Group 2 Innate Lymphoid Cells (ILC2s) are recently defined tissue-resident innate lymphocytes and they are highly heterogeneous cells based on its location. However, what are the tissue-specific signatures of ILC2s and how these cells integrate into the tissue microenvironment to perform tissue-specific functions remain unclear. Using single cell RNA sequencing and high-parameter flow cytometry, they found that ILC2s exhibited heterogeneity across different tissues, such as lung, intestine, and pancreas. Notably, lung ILC2s specially expressed Nrp1. To answer the questions of how ILC2s acquired Nrp1 expression, they found that Nrp1 was induced postnatally and sustained by lung-derived transforming growth factor beta-1 (TGFβ1). To address what is the functional role Nrp1 in regulating ILC2s, they found that TGFβ1–Nrp1 signaling enhanced ILC2 function by upregulating IL-33 receptor ST2 expression, therefore to accelerate the development of pulmonary fibrosis (Figure). Furthermore, EG00229, a small molecule inhibitor of Nrp1, could significantly reduce pulmonary collagen deposition, slow down the process of pulmonary fibrosis, and decrease the lethality of fibrosis by inhibiting ILC2 function. In accordance with the findings in mice, TGFβ1 induced the expression of NRP1 on human ILC2s. The expression level of Nrp1 on ILC2s from patients with fibrosis was higher than that from patients without fibrosis. Inhibition of Nrp1 with EG00229 suppressed human lung ILC2 activation. These findings lay the groundwork for Nrp1 as a potential therapeutic target of pulmonary fibrosis.


Figure. The model of Nrp1 promoting ILC2 function and accelerating pulmonary fibrosis

Dr. Jingjing Zhang from Shanghai Institute of Immunology and Dr. Jinxing Qiu from Shanghai Institute of Nutrition and Health are co-first authors.
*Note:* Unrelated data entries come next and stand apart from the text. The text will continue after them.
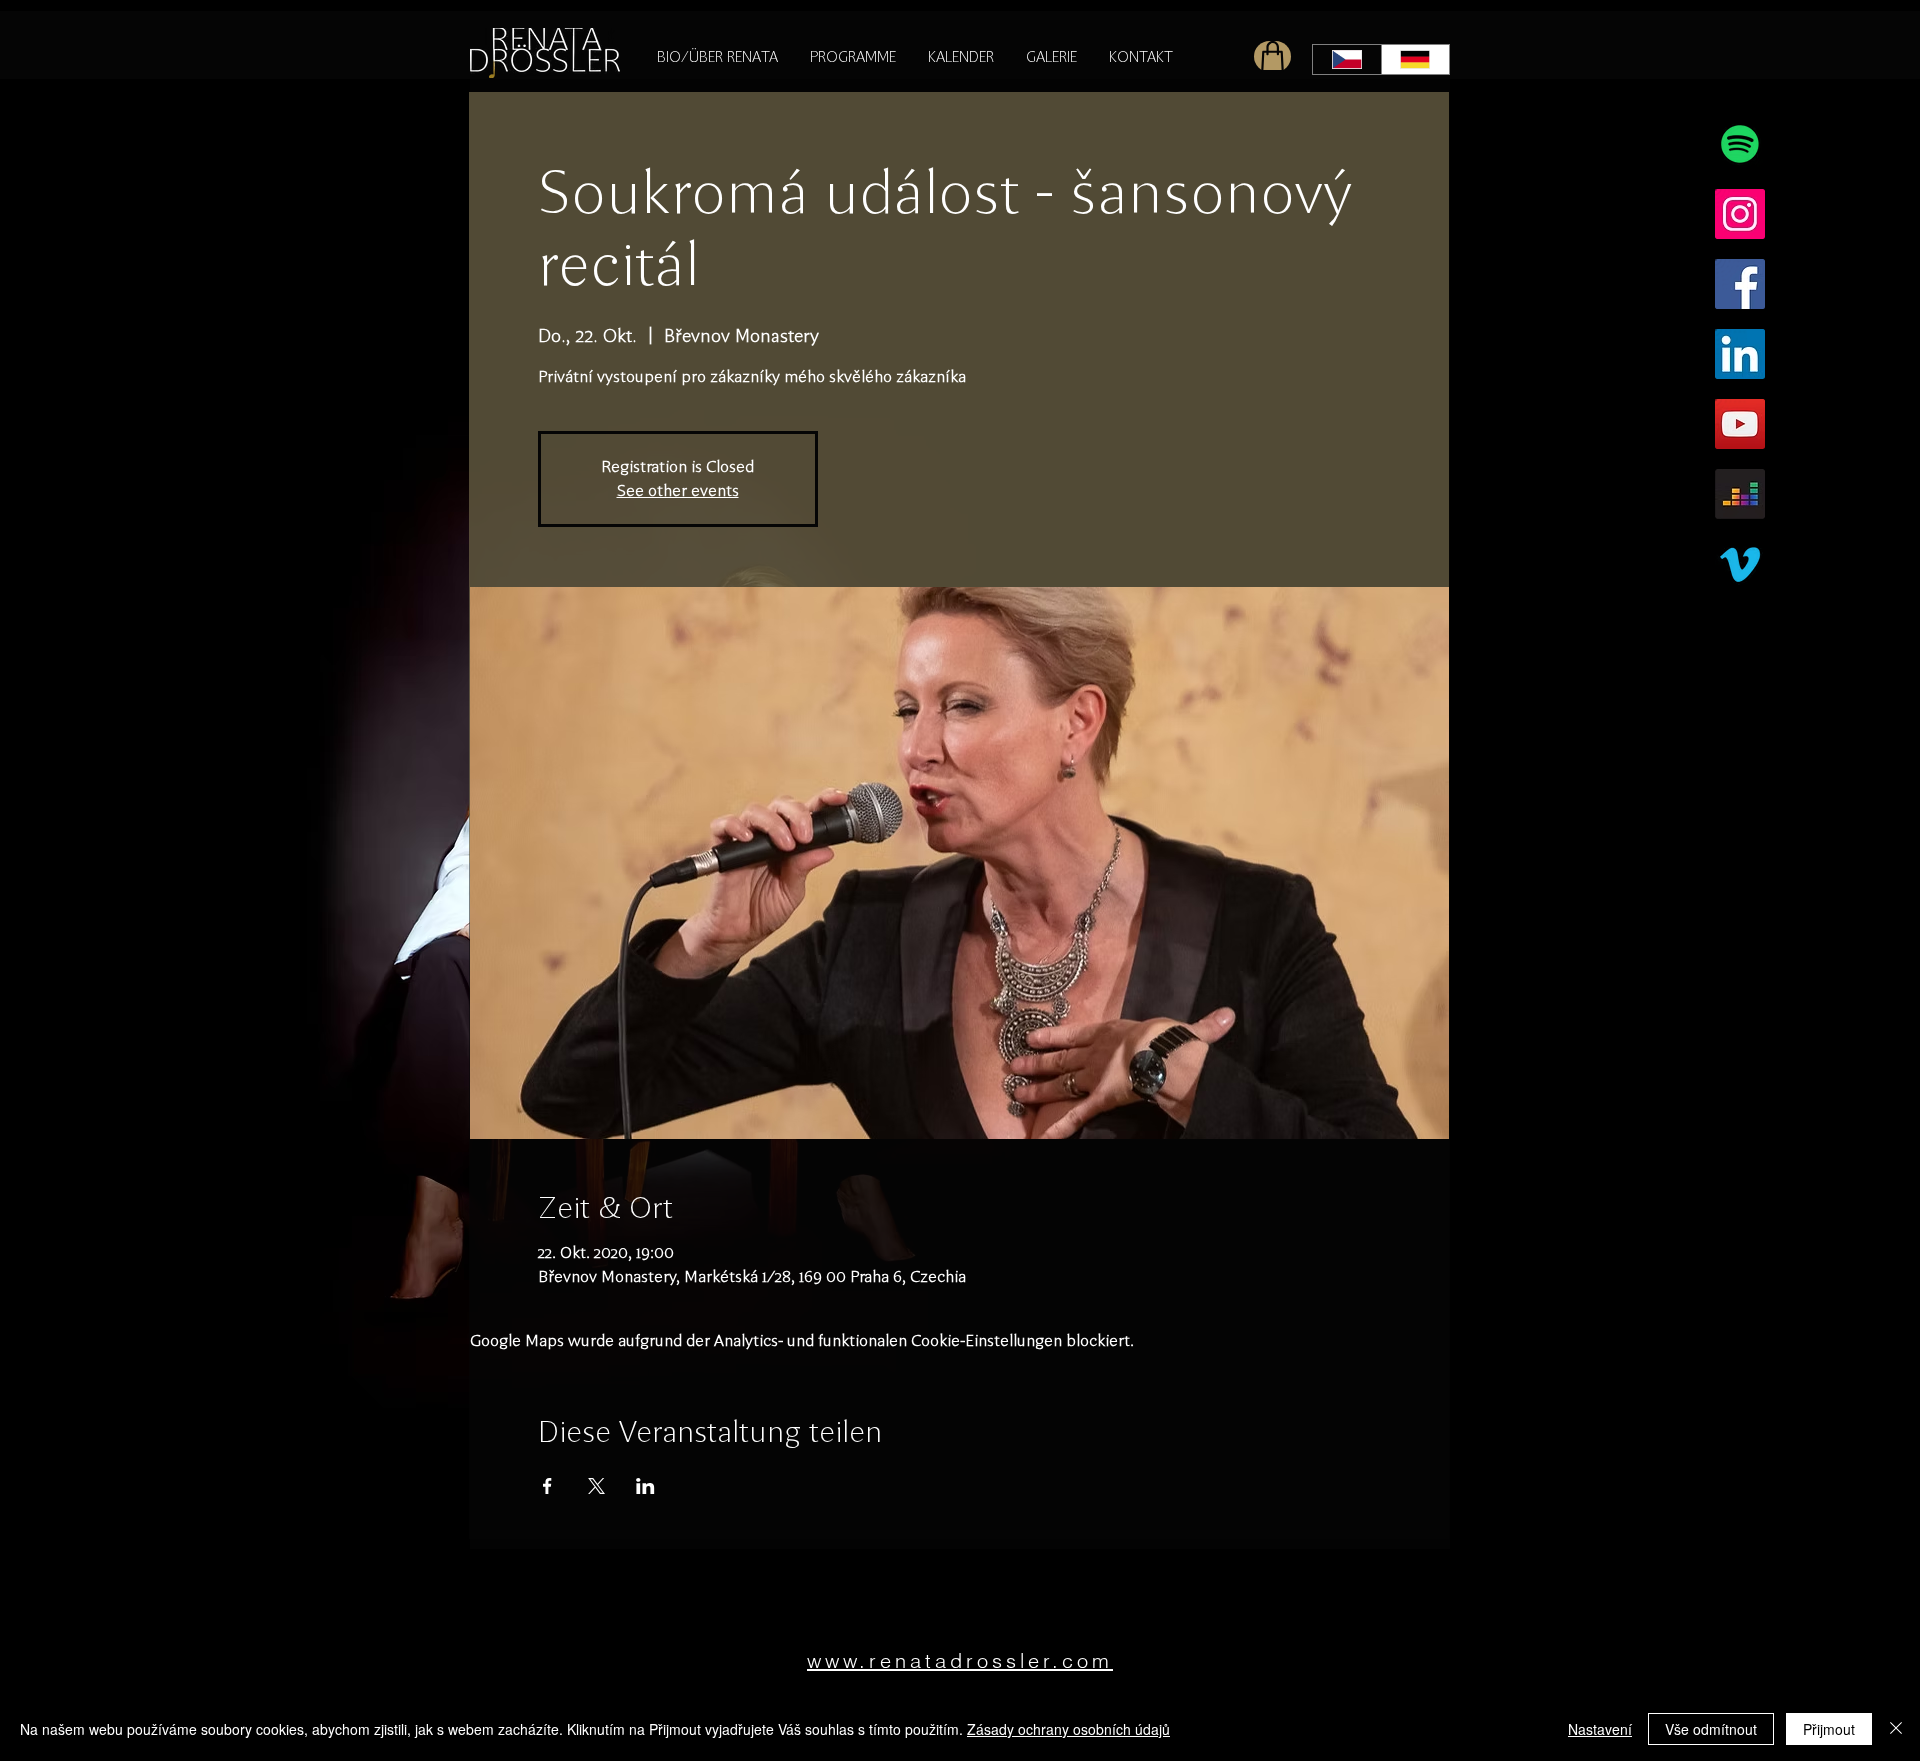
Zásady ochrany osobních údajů (1068, 1729)
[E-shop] (1272, 56)
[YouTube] (1740, 424)
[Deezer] (1740, 494)
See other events (678, 490)
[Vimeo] (1740, 564)
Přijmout (1829, 1729)
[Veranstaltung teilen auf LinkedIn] (645, 1486)
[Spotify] (1740, 144)
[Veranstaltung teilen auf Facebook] (547, 1486)
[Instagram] (1740, 214)
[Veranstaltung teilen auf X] (596, 1486)
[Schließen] (1896, 1729)
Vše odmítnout (1711, 1729)
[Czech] (1347, 59)
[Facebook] (1740, 284)
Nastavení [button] (1600, 1729)
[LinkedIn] (1740, 354)
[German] (1415, 59)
Dr. Lei Shen from Shanghai Institute of Immunology, Dr. Ju Qiu from Shanghai Institute of Nutrition and Health and Dr. Bin He from Shanghai Chest Hospital are co-corresponding authors. This work was funded by grants from the National Key R&D Program of the Ministry of Science and Technology, the National Natural Science Foundation of China, and the Natural Science Foundation of Shanghai.